Climate crisis exposes Everest
7 June 2019 | Written by Alberto Laratro
Everest could be, among the most extreme places, one of the most polluted, and global warming reveals things long hidden under the snow
It is a trend that sherpas are increasingly observing: every year the snow, on Mount Everest, seems less thick and in some places, among the brilliant white of the immaculate snow, flashes of phosphorescent yellow, leaf green, and ocean blue appear. Colors foreign to this frozen world that dot the places where climbers – that increase in number every year – leave garbage, used equipment and, unfortunately, sometimes life. With global warming, such findings are increasingly common and the resurgence of garbage, waste and bodies poses a serious health problem for Nepal.
An unpleasant surprise in the snow. Every climber, it is estimated, leaves on the highest mountain in the world between 10 and 15 kg of garbage, including feces. Precisely the latter pose the most serious problem, with the melting of the snow the bacteria present within them, first frozen and unarmed, return active and filter into the ground where they reach the aquifers of the area: in fact are not rare, among climbers and villagers downstream, cases of intestinal diseases. Transporting these droppings to the slopes of the mountain is an almost impossible job, which in part falls on the shoulders of the indefatigable sherpas, who transport them in special blue barrels. With the increase of tourists and the melting of snow that reveals new deposits, perhaps decades old, however, new and permanent solutions are needed. One of these is the Mount Everest Biogas Project, which involves the construction of a miniature biogas plant capable of managing human waste and at the same time generating methane that can be used from the base camps for heating and cooking food.
A mountain of waste. It is not a problem of health alone. All around the different base camps that serve as stops, materials, cans, plastic left by climbers, are dumped in dozens and dozens of large holes up to 100 square meters. Waste that is very difficult to recover: the helicopters cannot reach the highest base camps, the only way is on the shoulders of the sherpas. For this reason, the Nepalese government has organized a 3-month expedition with 14 men with the task of recovering 10 tons of garbage, a heavy task that must be done to preserve the Everest environment.

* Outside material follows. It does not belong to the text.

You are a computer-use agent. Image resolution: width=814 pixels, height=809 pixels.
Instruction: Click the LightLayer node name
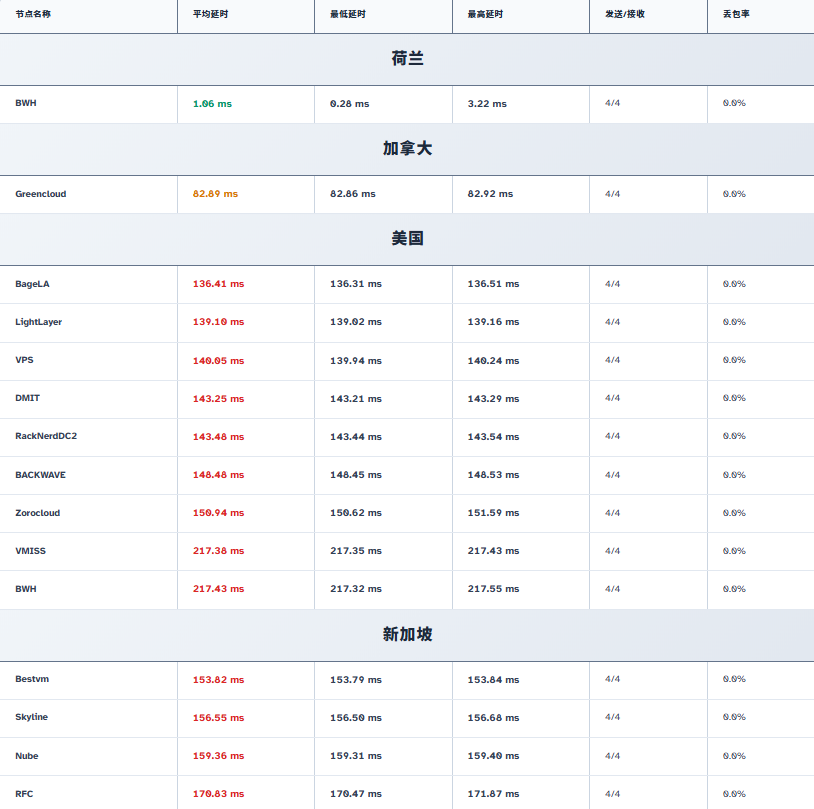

Sad discoveries. Especially towards the last base camp and on the way to the top, above 6000 meters, there is another type of finding, definitely more macabre. The bodies of the climbers who did not make it, who must remain where they fell because trying to recover them would put other people’s lives at risk. Despite this, often the families of the climbers are pressuring and are willing to pay tens of thousands of dollars to get back the bodies of their loved ones.
The climate crisis is rapidly changing the appearance of Everest and of the entire Himalayan chain, the perennial snow line is moving ever higher, leaving behind the symbol of human arrogance in the form of waste.